Scientists are developing an artificial intelligence (AI) chip the size of a grain of rice that can mimic human brains — and they plan to use it in miniature drones.
Although AI can automate monotonous functions, it is resource-intensive and requires large amounts of energy to operate. Drones also require energy for propulsion, navigation, sensing, stabilization and communication.
Larger drones can better compensate for AI’s energy demands by using an engine, but smaller drones rely on battery power — meaning AI energy demands can reduce flying time from 45 minutes to just four.
But this may not be a problem forever., Suin Yi and his team at the University of Texas have been awarded funding by the 2025 Air Force Office of Scientific Research Young Investigator Program (part of the Air Force Office of Scientific Research) to develop an energy-efficient AI for drones. Their goal is to build a chip the size of a grain of rice with various AI capabilities — including autonomous piloting and object recognition — within three years.
AI-powered miniature drones
To build a more energy-efficient AI chip, the scientists propose using conducting polymer thin films. These are (so far) an underused aspect of neuromorphic computing; this is a computer system that mimics the brain’s structure to enable highly efficient information processing.

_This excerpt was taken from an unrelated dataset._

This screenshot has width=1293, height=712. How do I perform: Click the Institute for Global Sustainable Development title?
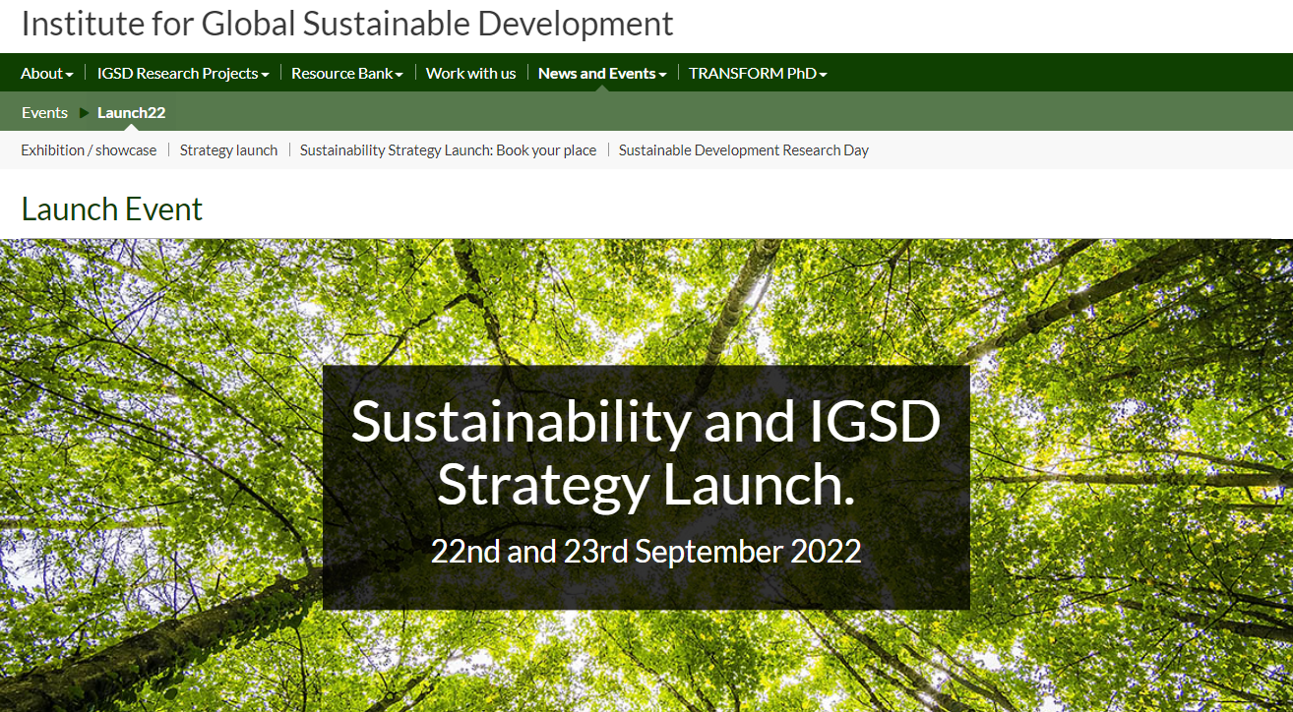pos(347,24)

The researchers intend to replicate how neurons learn and make decisions, thereby saving energy by only being used when required, similar to how a human brain uses different parts for different functions.
Although neuromorphic computing was first proposed by scientist Carver Mead in the late 1980s, it is a field of computer design theory that is still in development. In 2024, Intel unveiled their Hala Point neuromorphic computer, which is powered by more than 1,000 new AI chips and performs 50 times faster than conventional computing systems.

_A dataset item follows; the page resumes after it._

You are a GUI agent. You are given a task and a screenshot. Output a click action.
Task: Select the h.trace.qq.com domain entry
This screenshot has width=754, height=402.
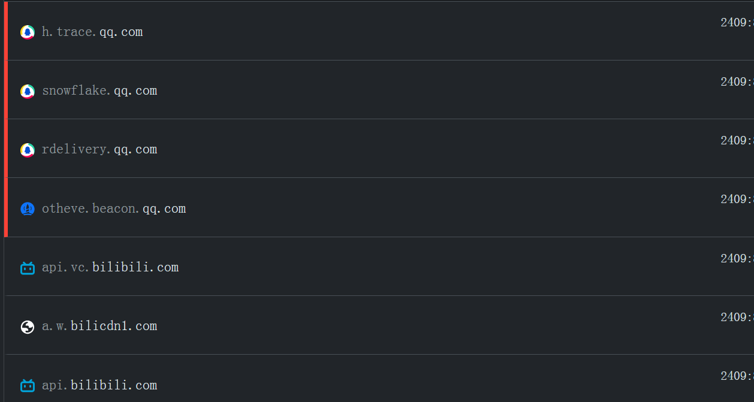(92, 32)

Meanwhile, the Joint Artificial Intelligence Center develops AI software and neuromorphic hardware. Their particular focus is on developing systems for sharing all sensor information with every member of a network of neuromorphic-enabled units. This technology could allow for greater situational awareness, with applications so far including headsets and robotics.

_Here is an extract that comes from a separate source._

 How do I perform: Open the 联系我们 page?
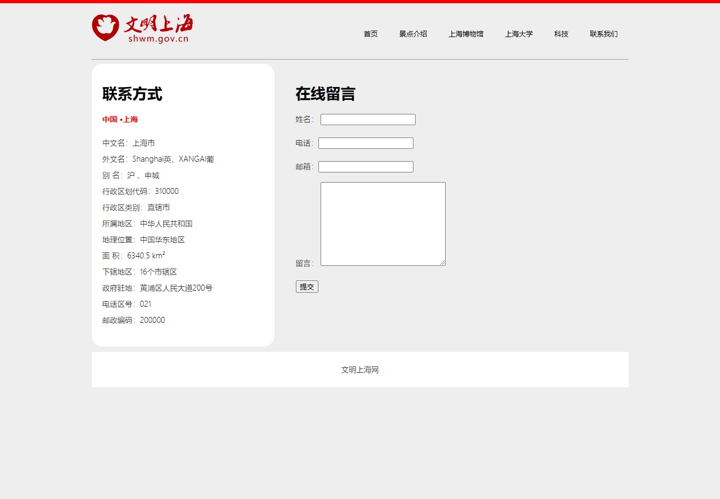pyautogui.click(x=603, y=34)
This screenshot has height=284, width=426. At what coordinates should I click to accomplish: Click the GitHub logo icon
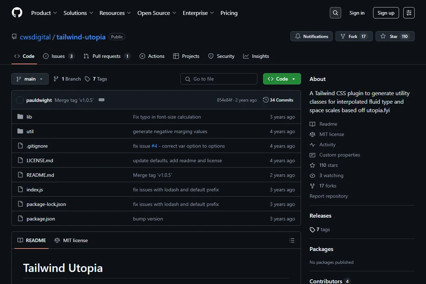pyautogui.click(x=17, y=13)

Using technology developed through this research, drones could become more intelligent by integrating conducting polymer material systems that can function like neurons in a brain.
If Yi’s research project is successful, miniature drones could become increasingly intelligent. An AI system using neuromorphic computing could allow smaller and smarter automated drones to be developed to provide remote monitoring in confined locations, with a much longer flying time.